Let ioSplitSurface ( Surface )
ioSplitSurface = split( iSurface , ioProject , True )
If( distance( iPoint, ioSplitSurface ) <> 0mm ){
ioSplitSurface = split( iSurface , ioProject , True )
}

// Create an Offset of the Original Surface
Let ioOffset ( Surface )
ioOffset = offset( ioSplitSurface , 1mm , True )

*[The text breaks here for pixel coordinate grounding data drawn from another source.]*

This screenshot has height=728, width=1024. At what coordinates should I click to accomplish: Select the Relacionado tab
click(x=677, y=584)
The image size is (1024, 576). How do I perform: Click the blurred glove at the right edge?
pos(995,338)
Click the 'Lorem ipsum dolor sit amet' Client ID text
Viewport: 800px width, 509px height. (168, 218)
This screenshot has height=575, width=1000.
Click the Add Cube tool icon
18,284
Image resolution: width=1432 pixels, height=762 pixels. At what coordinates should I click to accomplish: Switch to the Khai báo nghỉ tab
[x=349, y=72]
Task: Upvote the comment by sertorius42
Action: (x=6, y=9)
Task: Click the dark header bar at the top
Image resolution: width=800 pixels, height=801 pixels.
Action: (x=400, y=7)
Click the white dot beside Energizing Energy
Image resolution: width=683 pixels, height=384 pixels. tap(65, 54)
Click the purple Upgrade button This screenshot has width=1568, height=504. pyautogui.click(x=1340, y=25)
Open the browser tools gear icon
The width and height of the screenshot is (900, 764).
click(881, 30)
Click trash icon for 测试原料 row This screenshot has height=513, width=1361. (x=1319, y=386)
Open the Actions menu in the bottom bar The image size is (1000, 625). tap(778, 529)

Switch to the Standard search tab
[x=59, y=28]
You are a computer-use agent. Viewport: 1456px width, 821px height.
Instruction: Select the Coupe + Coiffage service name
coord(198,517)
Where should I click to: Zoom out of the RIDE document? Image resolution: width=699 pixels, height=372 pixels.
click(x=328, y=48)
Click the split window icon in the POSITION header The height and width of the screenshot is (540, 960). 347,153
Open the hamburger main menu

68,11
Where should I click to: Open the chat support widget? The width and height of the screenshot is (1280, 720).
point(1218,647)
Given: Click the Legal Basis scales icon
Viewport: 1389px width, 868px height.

// Compare the Surface Areas
Let iResultantSurface ( Surface )
iResultantSurface = iSurface

If( area( ioSplitSurface ) > area( ioOffset )){
Set iResultantSurface = ( iBoolean == True ) ? invert( iSurface ) ; iSurface
}
Else{
Set iResultantSurface = ( iBoolean == False ) ? invert( iSurface ) ; iSurface
}

// Return the Result
Geometrical Set.1\Normal_Controlled_Surface = iResultantSurface


## Best Practice

This code can always be wrapped up into a User Defined feature and the resulting template added to a catalog. So when we would we use a template like this? The first best place is directly after consuming geometry from another part. This will ensure that any geometry we define from this will always be correct and not impacted by another designer. Also, after defining a key design surface, we should control its Normal since it has the capability to impact our complete design. Finally, any geometry we want to share with other designers should be controlled. This is mostly out of design courtesy, but since we’re defining the topology it’s good practice to standardize the Surface Normal orientation, since were defining intent. This is true even though the consuming designer will probably control it’s orientation. Even if they don’t, at least we know we’re passing on stable geometry.